How do I convert lb·ft to N·m?

Multiply lb·ft by 1.35582. Example: 100 lb·ft × 1.35582 = 135.58 N·m. For quick mental math, multiplying by 1.356 is accurate to within 0.01%.

What is the difference between lb·ft and lb·in?

lb·in is pound-inches and lb·ft is pound-feet. 1 lb·ft = 12 lb·in. Fastener torque specs for small screws and bolts (M6 and under, #10 and under) are often given in lb·in or N·m to avoid fractional lb·ft values.

Why is torque measured at the crankshaft, not the wheels?

Crankshaft torque is the engine's own output before transmission, driveshaft, differential, and axle losses. Wheel torque is higher numerically (multiplied by the gear ratio) but is harder to measure directly. Most performance figures quote crankshaft torque.

Is higher torque always better?

Higher torque means more rotational force, which is useful for towing, climbing, and acceleration from rest. But torque must be matched to the speed at which it is delivered (RPM). Power = torque × angular velocity. A high-torque, low-RPM engine and a low-torque, high-RPM engine can produce the same power.

Torque Units Explained: Newton-Metres vs Pound-Feet vs Pound-Inches

Torque is a rotational force — the tendency of a force to cause rotation about an axis. It appears in fastener specifications, engine output ratings, and electric motor datasheets. This guide explains what torque units mean, how to convert between them, and the surprisingly easy mistake that can strip a bolt or damage an engine.

Published March 19, 2026

Key takeaways

Torque = Force × Lever arm length. The SI unit is the newton-metre (N·m).
1 lb·ft = 1.35582 N·m. 1 N·m = 0.737562 lb·ft.
lb·in (pound-inch) is used for small fasteners; lb·ft for larger ones and engines.
Engine torque peaks at lower RPM than horsepower — torque is what accelerates, horsepower sustains speed.
Never mix up torque and energy — both use N·m but they are physically different quantities.

What is torque?

Torque (τ) is the rotational equivalent of linear force.

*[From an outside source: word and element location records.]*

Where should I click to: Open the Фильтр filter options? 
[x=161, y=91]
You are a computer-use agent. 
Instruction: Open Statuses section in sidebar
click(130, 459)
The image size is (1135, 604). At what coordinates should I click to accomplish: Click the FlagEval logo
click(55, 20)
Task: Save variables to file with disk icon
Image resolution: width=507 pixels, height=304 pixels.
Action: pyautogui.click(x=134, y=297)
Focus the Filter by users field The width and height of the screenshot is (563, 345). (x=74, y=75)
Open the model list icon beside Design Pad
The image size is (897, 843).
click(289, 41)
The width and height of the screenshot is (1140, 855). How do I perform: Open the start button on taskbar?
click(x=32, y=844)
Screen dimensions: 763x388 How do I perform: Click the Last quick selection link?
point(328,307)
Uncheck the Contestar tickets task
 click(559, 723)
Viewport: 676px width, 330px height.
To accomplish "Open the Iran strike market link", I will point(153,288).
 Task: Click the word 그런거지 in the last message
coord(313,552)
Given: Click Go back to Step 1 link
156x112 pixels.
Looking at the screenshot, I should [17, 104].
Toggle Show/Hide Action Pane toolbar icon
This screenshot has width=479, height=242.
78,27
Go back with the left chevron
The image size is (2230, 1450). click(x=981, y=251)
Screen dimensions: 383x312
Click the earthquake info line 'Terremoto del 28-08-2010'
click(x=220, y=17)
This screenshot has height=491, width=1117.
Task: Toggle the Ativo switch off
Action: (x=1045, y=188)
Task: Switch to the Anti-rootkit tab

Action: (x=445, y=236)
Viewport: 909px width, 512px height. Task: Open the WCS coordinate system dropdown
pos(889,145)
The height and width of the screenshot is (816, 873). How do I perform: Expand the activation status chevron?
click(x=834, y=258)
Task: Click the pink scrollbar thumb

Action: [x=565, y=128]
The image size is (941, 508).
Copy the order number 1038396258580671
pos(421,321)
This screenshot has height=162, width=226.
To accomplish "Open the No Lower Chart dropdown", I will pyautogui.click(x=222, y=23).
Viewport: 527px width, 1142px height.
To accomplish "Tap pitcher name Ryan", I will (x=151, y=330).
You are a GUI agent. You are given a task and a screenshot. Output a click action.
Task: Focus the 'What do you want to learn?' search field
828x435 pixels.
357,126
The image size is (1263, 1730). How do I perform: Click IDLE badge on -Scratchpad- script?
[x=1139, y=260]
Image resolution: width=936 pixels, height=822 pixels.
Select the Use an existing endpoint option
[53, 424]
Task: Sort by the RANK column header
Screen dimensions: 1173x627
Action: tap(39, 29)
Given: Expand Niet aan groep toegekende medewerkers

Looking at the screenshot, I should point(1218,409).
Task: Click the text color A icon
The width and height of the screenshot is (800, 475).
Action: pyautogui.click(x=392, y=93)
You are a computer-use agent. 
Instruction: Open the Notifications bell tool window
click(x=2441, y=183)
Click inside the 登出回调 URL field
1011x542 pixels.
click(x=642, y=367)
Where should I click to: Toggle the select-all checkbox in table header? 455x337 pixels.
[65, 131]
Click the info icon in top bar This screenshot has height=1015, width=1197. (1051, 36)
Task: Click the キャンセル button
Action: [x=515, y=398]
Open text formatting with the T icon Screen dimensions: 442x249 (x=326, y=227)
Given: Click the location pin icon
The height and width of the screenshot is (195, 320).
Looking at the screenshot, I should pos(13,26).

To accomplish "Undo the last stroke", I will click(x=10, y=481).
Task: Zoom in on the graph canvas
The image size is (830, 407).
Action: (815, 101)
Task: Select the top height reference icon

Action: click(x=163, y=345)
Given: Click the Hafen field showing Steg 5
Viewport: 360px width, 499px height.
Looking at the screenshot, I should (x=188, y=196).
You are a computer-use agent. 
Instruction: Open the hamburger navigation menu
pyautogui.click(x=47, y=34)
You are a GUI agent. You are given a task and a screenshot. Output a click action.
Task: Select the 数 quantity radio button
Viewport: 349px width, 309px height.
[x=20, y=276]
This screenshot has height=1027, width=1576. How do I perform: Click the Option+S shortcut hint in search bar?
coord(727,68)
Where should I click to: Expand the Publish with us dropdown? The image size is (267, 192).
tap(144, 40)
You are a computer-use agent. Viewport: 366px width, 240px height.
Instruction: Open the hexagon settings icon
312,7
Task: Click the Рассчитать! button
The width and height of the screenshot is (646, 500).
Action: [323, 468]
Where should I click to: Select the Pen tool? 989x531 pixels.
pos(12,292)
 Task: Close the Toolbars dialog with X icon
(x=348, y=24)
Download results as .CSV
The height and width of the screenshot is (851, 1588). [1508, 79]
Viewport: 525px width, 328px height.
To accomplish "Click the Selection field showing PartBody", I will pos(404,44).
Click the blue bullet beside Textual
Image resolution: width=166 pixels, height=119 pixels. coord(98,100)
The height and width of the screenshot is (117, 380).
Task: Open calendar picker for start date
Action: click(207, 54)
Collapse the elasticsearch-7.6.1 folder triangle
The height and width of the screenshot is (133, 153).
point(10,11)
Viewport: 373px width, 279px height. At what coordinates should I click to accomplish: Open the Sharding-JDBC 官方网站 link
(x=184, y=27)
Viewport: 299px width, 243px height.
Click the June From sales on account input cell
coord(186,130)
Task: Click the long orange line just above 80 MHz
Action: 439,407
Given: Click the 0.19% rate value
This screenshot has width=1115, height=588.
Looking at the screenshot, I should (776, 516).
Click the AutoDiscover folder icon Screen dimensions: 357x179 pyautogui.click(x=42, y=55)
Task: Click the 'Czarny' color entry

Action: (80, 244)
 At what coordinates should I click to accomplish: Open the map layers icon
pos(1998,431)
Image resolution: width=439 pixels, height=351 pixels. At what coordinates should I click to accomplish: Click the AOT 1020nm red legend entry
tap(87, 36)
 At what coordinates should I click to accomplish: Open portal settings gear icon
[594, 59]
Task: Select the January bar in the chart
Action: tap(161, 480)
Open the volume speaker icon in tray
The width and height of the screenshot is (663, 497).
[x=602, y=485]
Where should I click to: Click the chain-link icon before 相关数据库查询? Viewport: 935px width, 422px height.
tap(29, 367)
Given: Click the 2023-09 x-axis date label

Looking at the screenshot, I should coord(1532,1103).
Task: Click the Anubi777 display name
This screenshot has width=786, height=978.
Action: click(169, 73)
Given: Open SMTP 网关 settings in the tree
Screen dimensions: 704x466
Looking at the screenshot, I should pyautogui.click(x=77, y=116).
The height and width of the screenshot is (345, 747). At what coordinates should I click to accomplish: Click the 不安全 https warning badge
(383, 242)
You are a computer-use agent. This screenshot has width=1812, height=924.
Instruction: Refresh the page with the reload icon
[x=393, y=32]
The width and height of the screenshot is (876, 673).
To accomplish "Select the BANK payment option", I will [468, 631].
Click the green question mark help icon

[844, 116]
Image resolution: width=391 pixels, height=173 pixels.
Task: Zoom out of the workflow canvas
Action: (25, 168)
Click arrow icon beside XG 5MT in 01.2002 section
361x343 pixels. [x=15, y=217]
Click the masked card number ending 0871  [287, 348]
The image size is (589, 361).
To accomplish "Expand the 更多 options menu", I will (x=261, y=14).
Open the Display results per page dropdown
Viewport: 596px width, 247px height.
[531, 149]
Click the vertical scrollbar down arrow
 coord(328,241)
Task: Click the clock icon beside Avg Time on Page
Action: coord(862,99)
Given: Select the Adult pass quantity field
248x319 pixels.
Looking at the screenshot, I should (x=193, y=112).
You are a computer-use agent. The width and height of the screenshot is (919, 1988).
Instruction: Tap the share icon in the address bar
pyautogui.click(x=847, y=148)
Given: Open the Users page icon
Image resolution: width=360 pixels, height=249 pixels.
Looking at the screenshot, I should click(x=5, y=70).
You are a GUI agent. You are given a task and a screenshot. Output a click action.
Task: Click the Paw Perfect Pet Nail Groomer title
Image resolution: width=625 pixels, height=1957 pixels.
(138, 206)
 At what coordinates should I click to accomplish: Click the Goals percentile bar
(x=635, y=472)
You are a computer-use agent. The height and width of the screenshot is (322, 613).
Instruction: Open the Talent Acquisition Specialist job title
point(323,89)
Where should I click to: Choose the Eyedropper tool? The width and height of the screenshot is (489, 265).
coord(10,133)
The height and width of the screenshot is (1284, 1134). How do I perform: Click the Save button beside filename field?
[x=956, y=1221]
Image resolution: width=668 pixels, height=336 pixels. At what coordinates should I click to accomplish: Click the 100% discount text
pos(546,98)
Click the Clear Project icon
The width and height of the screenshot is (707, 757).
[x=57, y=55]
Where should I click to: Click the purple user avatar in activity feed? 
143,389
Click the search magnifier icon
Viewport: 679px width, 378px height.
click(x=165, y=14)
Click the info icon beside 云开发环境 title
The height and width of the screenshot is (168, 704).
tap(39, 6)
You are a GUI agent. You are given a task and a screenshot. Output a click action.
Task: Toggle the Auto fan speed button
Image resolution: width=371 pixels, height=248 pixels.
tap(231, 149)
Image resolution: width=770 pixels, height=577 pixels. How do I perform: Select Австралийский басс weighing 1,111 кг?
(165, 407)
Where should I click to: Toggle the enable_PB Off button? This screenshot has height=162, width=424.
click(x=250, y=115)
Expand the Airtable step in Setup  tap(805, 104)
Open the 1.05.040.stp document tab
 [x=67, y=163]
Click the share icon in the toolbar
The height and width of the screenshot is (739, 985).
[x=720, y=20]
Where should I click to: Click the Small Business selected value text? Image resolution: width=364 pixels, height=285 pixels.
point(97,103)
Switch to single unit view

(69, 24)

It is the product of a force (F) and the perpendicular distance (r) from the pivot point to the line of action of the force:

τ = F × r

The SI unit of torque is the newton-metre (N·m). A force of 1 newton applied at 1 metre from the pivot produces 1 N·m of torque. Note that N·m is also the unit of energy (the joule), but torque and energy are physically distinct — torque is a vector quantity related to rotation, not a scalar energy.

Conversion factors

Formula

1 N·m   = 0.737562 lb·ft
1 lb·ft = 1.35582 N·m
1 lb·ft = 12 lb·in
1 N·m   = 8.85075 lb·in
1 lb·in = 0.112985 N·m
1 kgf·m = 9.80665 N·m (kilogram-force metre, older engineering standard)

Automotive applications

Engine torque is the rotational force the crankshaft delivers to the drivetrain. It is what determines how quickly a vehicle accelerates from rest.

In North America, engine torque is almost always quoted in lb·ft. In Europe and Asia, N·m is standard. A typical family saloon might produce 250–350 N·m (184–258 lb·ft); a large diesel truck engine can produce 2,000+ N·m (1,475+ lb·ft).

Fastener torque specs in North American service manuals are typically in lb·ft for large fasteners (cylinder head bolts, lug nuts) and lb·in for small ones (valve cover bolts, electronics brackets). European manuals use N·m throughout.

Electric motors and torque

Electric motors are characterized by high torque at low or zero RPM — unlike internal combustion engines, which produce maximum torque in a mid-range RPM band. This is why electric vehicles feel so responsive from standstill.

Motor datasheets typically quote peak torque in N·m and continuous torque separately. Continuous torque is what the motor can sustain indefinitely without overheating; peak torque may only be available for seconds.

Torque vs energy: a common confusion

Important

Both torque and work/energy are measured in N·m, but they are not the same.

Work (energy) = Force × Distance (scalar, in joules = N·m) Torque = Force × Lever arm (vector, in N·m)

The difference is that work involves force acting along a displacement, while torque involves force acting perpendicular to a radius. Numerically 1 N·m of torque ≠ 1 J of energy unless that torque acts through 1 radian of rotation (then energy = torque × angle in radians).

Fastener torque quick reference

Formula

Typical torque specs for common fasteners (values vary by application — always consult a service manual):

Fastener               N·m          lb·ft      lb·in
M6 bolt (Grade 8.8)    10           7.4        89
M8 bolt (Grade 8.8)    25           18.4       221
M10 bolt (Grade 8.8)   49           36.1       434
M12 bolt (Grade 8.8)   86           63.4       761
Car wheel nut          90–130       66–96      792–1150
Spark plug (14mm)      20–30        15–22      177–266
Engine cylinder head   varies — always follow torque sequence and spec in service manual

Conversion reminder:
1 lb·ft = 1.35582 N·m
1 N·m   = 0.737562 lb·ft
1 lb·ft = 12 lb·in

When to use N·m vs lb·ft vs lb·in

Use N·m when: following European or Asian service manuals, working in a scientific or SI engineering context, or reading electric motor datasheets. N·m is unambiguous and internationally consistent.

Use lb·ft when: following US automotive service manuals, specifying engine torque for a US audience, or using a US torque wrench calibrated in lb·ft. US spec manuals typically use lb·ft for all fasteners above about 5 lb·ft.

Use lb·in when: working with small fasteners where lb·ft values would be fractional. Electronics brackets, valve cover bolts, and accessory bolts often specify 25–100 lb·in (2–8 lb·ft). Using lb·in avoids the awkward '0.5 lb·ft' notation.

Practical tip: many quality torque wrenches display both N·m and lb·ft on the scale. When in doubt, convert and use whichever unit the specification uses — do not convert and risk rounding errors on critical fasteners.